[Information shown Boundary: Start]
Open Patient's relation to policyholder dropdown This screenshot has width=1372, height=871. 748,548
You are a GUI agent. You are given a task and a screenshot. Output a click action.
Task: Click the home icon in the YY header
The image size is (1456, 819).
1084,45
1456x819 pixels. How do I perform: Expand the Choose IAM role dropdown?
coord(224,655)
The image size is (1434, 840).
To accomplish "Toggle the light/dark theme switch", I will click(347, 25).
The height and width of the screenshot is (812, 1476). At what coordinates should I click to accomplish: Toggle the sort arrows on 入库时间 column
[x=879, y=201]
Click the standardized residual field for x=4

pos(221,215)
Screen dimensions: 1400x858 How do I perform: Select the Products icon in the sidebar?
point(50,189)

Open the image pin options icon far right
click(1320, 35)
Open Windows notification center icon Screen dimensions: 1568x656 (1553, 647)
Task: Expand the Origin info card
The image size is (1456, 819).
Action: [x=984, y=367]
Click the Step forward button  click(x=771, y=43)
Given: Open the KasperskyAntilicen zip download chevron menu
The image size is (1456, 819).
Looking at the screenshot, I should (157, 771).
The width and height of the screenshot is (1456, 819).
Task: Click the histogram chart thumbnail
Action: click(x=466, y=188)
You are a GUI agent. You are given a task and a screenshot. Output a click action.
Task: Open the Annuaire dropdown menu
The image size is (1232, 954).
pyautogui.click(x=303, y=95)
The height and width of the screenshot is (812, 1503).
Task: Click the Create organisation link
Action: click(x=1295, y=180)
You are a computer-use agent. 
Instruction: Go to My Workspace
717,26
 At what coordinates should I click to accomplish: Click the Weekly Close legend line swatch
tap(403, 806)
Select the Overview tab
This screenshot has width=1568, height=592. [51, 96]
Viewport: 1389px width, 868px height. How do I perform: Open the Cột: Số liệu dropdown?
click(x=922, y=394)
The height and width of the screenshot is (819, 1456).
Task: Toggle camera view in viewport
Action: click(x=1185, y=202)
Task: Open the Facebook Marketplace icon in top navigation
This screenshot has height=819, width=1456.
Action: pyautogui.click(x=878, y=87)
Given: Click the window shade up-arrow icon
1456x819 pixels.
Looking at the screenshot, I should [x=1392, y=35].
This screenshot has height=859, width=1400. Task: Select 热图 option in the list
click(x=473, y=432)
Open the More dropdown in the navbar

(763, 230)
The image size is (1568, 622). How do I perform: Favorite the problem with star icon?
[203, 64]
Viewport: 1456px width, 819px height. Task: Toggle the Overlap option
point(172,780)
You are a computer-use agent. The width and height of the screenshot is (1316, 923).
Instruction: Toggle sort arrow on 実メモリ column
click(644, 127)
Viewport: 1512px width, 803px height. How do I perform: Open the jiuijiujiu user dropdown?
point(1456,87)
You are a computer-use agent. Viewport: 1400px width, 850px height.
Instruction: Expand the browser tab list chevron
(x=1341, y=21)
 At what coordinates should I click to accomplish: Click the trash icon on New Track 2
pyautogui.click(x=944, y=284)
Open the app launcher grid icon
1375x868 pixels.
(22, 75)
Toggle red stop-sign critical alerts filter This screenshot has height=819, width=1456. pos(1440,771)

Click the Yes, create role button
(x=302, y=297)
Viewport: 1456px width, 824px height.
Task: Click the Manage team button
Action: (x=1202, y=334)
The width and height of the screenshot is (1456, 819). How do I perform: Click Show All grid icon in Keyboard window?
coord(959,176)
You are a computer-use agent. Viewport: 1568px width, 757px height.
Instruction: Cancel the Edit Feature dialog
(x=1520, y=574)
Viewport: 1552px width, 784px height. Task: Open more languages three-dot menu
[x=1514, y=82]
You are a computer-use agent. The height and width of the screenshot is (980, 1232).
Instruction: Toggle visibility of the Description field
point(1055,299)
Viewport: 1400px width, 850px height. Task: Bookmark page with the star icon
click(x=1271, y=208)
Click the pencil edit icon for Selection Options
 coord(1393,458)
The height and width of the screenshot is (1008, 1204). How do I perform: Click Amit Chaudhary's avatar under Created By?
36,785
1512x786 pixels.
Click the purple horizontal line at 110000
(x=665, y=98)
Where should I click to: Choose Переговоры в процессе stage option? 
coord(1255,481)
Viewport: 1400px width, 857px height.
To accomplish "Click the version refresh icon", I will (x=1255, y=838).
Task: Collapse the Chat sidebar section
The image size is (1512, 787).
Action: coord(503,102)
[Information shown Boundary: End]
→ **Task description**:
Nothing but the lines above from the one containing "Click the standardized residual field for x=4" through the one containing "Task: Expand the Origin info card" should appear in the answer, each repeated exactly.

→ **Written solution**:
Click the standardized residual field for x=4

pos(221,215)
Screen dimensions: 1400x858 How do I perform: Select the Products icon in the sidebar?
point(50,189)

Open the image pin options icon far right
click(1320, 35)
Open Windows notification center icon Screen dimensions: 1568x656 (1553, 647)
Task: Expand the Origin info card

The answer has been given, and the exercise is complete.